Она приходит, сильная, здоровая, и сразу же начинает наводить у меня порядок. Закатывая рукава кофты, Ольга категорически заявляет:
— Все мужчины порядочные поросята. И образ жизни у них — как внешний, так и внутренний — поросячий.
— Вот что, голубушка, — говорю я, — если ты желаешь сотворить ближнему добро, то вначале сотвори его в душе. А потом принимайся за это дело с тихой радостью, без попреков и оскорблений.
Ольга Андреевна, чтоб не рассмеяться, стискивает зубы.
— Подумаешь, великая радость чистить твой свинарник!
— Оставь и уходи.
Она вспыхивает:
— Эх ты, бревно неотесанное! Другой бы на твоем месте за великую честь почел, что к нему пришла такая молодая и красивая женщина. Что улыбаешься? Может, скажешь, что я не красивая?
Она вплотную подходит ко мне, кладет руки на плечи и сильно встряхивает:
— Отвечай мне, красивая я?
Глаза у нее темнеют. Мне становится почему-то жутковато, я опускаю голову и бормочу:
— Красивая.
— А еще какая? — шепчут ее губы.
— Сильная.
— И ты меня боишься?
Она ждет ответа с нетерпением. Пальцы ее словно клещами сжимают мое плечо. А я стою, молчу и краснею. Ольга Андреевна отходит к окну, смотрит на улицу. Видит ли она что-нибудь там, я не знаю. Скорее всего ничего не видит — мешают слезы. Она давно любит меня. Но я как-то странно ощущаю ее красоту и любовь. Они не вызывают во мне ни волнения, ни желания. Ольга Андреевна как быстро вспыхивает, так же быстро остывает. Минутная слабость прошла. Я таскаю ведра с водой, дрова, мусор, а она чистит, скребет и моет, и делает это все с большим удовольствием.
Но вот уборка кончена. В комнате жарко и сыро, как в прачечной. Подсыхает пол, над плитой сушится полотенце. Из чайника хлещет пар, а крышка звенит, подпрыгивает.
Двенадцатый час ночи. Но мы все еще сидим. Чтобы как-нибудь протянуть время, Ольга Андреевна начинает опять уборку. Моет посуду, подметает пол и делает все это нарочито медленно. Посуда вымыта, стол насухо вытерт, Ольга оглядывается, что бы еще такое сделать, и, убедившись, что делать совершенно нечего, садится, положив на колени руки. И так, не шелохнувшись, сидит долго, морщит лоб, кусает губы. Она хочет что-то сказать и не решается — ждет, когда заговорю я. А я молчу, нехотя перевертываю страницы книги.
— Знаете что? — прерывает она молчание, обращаясь ко мне почему-то на «вы».
— Что? — равнодушно откликаюсь я.
Ольга испуганно вздрагивает и говорит совершенно не то, что хотела сказать.
— Который час?
— Вероятно, первый.
— Так много? А спать не хочется, — говорит она, грустно улыбаясь. — Ну, я пошла.

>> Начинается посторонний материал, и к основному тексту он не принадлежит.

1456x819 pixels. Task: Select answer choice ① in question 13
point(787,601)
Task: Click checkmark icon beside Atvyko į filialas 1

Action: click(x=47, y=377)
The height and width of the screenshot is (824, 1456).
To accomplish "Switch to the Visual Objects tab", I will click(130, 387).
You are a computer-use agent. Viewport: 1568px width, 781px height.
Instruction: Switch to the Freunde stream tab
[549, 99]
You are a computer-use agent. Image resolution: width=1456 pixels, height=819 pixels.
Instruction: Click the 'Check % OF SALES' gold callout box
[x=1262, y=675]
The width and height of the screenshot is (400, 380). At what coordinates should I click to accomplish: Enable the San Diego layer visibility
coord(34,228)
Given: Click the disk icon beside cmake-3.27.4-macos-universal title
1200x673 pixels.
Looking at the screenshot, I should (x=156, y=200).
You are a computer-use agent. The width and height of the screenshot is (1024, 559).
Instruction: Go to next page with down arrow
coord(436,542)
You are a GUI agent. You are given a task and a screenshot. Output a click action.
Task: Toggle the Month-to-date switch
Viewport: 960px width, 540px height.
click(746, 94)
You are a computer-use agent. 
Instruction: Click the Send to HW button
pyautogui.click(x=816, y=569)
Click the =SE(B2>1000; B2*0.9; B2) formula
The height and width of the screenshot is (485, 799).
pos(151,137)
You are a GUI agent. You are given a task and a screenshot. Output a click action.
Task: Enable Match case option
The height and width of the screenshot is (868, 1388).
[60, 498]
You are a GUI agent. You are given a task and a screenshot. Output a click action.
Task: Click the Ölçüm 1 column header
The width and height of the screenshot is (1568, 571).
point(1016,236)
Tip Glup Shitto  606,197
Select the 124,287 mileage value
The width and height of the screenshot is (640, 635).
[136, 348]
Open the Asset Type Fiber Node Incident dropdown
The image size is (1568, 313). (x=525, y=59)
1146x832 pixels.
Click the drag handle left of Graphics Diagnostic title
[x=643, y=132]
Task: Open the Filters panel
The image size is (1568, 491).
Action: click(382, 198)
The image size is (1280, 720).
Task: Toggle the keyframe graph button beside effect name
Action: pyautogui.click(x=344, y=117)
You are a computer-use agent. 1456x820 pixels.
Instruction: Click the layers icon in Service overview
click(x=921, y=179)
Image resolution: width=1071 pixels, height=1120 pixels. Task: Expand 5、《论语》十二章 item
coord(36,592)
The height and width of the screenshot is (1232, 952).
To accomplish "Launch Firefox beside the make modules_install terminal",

Ольга встает, снимает с гвоздя пальто. Я помогаю ей просунуть в рукава руки и по ее грустным глазам вижу, как ей не хочется уходить. И, словно в подтверждение моей догадки, она, вздохнув, говорит:
— Если бы ты знал, как мне не хочется!
— Чего не хочется?
— С утра ехать в командировку.
— Я провожу тебя.
— Зачем?
— Да так…
— Не надо. Прощай. — И хлопает дверью. Каждый раз, уходя, она бросает мне это слово. Но я знаю, что она придет, и придет обязательно, чтоб сказать мне его еще раз. Придет, раскрасневшаяся от радости, стыда. Она радуется, ей приятно видеть меня, сидеть рядом, дышать одним воздухом.
Мне тоже приятно бывать у Симочки, дышать с ней одним воздухом.